**Supplied material:**
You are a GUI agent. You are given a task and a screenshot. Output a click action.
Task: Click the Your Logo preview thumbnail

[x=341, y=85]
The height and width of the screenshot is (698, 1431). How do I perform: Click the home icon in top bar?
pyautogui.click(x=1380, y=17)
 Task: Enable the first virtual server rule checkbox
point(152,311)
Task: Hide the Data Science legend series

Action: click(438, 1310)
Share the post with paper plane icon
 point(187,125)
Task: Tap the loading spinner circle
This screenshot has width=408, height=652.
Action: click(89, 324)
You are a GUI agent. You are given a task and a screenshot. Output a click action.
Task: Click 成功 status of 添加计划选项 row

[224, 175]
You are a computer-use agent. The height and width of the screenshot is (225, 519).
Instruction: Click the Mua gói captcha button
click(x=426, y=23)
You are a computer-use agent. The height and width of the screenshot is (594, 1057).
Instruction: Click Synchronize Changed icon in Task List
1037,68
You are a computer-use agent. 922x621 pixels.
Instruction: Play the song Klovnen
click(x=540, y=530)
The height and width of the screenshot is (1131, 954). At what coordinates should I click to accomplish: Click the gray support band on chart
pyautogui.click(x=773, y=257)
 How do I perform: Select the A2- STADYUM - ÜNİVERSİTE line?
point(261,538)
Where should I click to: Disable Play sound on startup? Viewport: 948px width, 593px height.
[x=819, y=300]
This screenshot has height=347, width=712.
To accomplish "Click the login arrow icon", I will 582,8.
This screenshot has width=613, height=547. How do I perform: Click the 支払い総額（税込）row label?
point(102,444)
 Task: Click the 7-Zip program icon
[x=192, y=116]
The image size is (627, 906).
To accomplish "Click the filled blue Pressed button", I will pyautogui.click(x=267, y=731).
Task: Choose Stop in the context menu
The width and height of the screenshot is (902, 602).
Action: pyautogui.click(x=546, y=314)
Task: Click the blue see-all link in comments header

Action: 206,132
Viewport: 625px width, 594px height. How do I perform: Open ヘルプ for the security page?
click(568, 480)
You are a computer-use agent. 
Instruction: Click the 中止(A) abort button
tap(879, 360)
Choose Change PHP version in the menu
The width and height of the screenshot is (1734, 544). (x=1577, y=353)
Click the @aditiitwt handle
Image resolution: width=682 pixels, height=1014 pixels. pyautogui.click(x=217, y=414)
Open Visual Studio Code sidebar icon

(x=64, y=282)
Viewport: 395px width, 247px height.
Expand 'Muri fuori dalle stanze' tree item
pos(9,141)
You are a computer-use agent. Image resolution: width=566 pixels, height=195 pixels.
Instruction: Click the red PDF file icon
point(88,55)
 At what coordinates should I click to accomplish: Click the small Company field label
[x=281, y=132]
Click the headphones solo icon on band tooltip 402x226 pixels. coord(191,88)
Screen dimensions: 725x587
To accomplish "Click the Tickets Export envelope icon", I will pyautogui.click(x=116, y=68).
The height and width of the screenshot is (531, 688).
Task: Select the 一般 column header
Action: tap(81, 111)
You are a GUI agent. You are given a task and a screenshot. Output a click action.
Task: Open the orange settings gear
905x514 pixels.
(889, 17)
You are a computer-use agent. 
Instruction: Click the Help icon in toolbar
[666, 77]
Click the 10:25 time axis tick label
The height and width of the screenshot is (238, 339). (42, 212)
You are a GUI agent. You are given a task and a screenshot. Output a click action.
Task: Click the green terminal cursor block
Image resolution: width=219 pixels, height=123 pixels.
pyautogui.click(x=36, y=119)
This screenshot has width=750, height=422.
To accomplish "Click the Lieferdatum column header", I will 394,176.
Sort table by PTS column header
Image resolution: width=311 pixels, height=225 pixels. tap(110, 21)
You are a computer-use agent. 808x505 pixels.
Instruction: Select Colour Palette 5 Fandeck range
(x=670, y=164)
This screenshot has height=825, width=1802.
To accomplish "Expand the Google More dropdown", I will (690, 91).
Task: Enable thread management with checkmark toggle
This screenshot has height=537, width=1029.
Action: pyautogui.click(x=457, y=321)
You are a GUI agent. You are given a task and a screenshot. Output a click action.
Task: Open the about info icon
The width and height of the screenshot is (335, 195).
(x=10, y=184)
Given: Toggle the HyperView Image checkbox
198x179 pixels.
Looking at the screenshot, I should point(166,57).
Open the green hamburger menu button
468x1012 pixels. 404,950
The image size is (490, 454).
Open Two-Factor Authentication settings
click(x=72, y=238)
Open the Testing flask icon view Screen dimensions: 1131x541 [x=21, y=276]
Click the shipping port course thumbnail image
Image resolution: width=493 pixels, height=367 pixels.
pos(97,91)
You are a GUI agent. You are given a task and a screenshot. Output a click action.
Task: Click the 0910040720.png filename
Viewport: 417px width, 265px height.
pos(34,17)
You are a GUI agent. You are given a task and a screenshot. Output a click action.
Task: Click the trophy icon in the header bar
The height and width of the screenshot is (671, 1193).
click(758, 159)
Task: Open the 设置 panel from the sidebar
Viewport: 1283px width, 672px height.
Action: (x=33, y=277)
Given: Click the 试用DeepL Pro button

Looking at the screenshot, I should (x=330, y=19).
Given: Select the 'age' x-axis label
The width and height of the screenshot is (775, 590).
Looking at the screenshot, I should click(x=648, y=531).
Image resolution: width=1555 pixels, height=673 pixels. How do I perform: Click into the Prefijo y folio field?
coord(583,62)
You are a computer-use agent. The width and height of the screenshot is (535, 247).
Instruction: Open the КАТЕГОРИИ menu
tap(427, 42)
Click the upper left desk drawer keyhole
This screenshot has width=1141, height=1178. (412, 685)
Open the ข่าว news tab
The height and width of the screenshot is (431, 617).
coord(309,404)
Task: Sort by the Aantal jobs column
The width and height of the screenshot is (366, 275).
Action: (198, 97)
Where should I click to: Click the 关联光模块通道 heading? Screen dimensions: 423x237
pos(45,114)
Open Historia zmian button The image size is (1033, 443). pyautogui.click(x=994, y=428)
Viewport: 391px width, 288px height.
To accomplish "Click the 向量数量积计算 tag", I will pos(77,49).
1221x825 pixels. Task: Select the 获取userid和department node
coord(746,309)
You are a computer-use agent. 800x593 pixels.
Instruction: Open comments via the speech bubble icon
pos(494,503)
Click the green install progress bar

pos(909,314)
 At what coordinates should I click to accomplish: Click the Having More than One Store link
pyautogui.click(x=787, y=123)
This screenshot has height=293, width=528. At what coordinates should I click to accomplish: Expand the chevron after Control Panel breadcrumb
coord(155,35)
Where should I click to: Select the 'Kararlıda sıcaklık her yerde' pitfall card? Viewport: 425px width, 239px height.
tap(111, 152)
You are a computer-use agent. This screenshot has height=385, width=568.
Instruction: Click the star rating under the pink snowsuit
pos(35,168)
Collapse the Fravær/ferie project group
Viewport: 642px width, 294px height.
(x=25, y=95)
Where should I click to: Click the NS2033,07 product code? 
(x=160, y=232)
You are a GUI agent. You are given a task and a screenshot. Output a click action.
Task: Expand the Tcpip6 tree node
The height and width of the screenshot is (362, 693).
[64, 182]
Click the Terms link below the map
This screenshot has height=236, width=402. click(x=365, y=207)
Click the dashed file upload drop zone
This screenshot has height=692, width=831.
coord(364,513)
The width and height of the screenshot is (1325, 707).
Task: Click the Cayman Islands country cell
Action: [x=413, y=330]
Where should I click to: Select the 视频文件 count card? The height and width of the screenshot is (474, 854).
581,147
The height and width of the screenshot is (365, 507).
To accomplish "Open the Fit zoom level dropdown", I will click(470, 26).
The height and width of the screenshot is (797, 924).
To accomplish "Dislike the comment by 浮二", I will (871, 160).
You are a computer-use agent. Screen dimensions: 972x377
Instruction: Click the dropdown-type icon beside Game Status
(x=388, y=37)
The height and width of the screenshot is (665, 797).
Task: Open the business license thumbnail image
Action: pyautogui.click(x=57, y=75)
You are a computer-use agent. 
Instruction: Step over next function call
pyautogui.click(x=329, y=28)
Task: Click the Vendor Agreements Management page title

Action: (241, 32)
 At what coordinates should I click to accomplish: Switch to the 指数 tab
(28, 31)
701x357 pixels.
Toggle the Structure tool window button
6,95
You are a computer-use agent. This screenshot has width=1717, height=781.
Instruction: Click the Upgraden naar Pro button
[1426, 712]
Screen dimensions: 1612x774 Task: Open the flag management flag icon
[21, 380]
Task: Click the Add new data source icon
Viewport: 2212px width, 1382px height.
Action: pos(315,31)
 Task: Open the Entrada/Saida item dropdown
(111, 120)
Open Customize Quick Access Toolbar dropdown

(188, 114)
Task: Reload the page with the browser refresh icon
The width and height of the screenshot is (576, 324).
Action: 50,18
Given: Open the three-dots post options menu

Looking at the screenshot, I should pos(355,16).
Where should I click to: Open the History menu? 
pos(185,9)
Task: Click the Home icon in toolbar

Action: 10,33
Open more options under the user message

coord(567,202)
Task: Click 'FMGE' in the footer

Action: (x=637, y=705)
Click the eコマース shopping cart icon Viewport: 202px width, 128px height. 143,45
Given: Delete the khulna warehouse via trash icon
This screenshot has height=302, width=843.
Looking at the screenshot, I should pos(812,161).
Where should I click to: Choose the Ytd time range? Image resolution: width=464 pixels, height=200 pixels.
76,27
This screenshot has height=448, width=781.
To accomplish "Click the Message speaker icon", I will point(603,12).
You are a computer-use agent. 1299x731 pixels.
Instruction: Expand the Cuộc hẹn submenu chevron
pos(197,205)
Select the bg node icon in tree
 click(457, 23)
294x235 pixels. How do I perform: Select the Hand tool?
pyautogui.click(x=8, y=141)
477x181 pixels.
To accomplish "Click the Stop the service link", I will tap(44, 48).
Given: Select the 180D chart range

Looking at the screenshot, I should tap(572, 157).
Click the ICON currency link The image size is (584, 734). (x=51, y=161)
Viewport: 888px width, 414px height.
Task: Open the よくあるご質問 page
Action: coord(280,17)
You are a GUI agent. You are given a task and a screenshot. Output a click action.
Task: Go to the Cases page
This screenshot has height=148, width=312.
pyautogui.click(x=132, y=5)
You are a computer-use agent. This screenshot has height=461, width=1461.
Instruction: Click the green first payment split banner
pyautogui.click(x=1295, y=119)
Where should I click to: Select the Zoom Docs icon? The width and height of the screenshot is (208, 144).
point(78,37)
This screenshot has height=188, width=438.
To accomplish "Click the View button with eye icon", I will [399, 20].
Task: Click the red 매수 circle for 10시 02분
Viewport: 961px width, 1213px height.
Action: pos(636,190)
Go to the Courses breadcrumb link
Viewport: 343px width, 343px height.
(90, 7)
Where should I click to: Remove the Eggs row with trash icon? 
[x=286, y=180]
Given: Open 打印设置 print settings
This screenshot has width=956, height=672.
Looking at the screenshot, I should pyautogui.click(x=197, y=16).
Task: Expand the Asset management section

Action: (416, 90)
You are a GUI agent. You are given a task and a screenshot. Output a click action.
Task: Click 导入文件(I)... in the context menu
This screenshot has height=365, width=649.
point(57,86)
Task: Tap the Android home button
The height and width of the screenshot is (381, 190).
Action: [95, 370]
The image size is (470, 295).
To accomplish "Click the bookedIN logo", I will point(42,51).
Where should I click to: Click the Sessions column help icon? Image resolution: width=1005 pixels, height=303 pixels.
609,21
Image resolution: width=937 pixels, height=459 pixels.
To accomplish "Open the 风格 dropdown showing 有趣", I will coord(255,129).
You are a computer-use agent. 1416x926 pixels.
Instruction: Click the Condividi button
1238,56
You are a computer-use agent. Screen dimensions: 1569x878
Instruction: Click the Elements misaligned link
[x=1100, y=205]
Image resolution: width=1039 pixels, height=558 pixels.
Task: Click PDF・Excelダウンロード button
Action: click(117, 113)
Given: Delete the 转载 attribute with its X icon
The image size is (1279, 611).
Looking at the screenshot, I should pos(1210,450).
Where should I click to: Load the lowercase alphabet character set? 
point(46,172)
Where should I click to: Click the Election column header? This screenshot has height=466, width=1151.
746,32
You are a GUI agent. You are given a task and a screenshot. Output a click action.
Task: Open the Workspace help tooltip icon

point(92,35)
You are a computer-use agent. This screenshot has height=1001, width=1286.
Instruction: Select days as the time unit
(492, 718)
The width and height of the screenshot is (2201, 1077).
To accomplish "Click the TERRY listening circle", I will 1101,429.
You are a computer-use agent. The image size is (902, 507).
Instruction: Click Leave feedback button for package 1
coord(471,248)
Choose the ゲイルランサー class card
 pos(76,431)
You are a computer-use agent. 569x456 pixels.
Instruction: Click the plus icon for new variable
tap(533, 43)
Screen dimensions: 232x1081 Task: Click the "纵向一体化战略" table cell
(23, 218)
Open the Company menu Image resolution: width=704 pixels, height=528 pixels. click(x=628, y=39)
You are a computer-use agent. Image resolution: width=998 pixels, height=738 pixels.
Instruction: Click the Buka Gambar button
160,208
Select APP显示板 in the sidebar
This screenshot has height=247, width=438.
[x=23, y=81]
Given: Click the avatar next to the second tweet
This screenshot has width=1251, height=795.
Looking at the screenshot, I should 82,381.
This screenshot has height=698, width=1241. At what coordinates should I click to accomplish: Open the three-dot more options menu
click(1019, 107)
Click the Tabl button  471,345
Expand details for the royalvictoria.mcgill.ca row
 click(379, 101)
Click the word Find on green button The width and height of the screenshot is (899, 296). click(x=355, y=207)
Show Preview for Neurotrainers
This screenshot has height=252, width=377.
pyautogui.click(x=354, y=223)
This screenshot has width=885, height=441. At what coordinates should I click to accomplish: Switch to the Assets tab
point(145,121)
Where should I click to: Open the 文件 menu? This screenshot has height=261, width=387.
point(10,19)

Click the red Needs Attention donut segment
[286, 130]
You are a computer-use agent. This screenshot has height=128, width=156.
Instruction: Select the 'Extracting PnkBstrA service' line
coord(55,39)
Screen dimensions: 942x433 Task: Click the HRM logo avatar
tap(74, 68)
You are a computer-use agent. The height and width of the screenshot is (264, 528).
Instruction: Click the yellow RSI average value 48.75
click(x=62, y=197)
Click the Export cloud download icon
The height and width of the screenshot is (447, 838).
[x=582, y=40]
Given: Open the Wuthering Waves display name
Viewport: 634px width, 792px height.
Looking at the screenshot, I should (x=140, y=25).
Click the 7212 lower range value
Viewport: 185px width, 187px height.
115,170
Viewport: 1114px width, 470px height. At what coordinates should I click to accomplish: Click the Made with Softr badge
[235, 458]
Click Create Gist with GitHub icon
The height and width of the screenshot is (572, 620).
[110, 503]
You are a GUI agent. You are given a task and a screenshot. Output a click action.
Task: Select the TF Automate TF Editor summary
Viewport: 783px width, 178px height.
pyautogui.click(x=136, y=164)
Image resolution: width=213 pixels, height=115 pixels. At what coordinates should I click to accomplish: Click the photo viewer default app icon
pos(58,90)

**Given instruction:** Copy out every line in the listing above that contains the string "what".

**Expected output:**
The height and width of the screenshot is (1131, 954). At what coordinates should I click to accomplish: Click the gray support band on chart
 At what coordinates should I click to accomplish: Click the small Company field label
 At what coordinates should I click to accomplish: Click the Having More than One Store link
This screenshot has height=293, width=528. At what coordinates should I click to accomplish: Expand the chevron after Control Panel breadcrumb
 At what coordinates should I click to accomplish: Switch to the 指数 tab
This screenshot has height=698, width=1241. At what coordinates should I click to accomplish: Open the three-dot more options menu
This screenshot has width=885, height=441. At what coordinates should I click to accomplish: Switch to the Assets tab
Viewport: 1114px width, 470px height. At what coordinates should I click to accomplish: Click the Made with Softr badge
Image resolution: width=213 pixels, height=115 pixels. At what coordinates should I click to accomplish: Click the photo viewer default app icon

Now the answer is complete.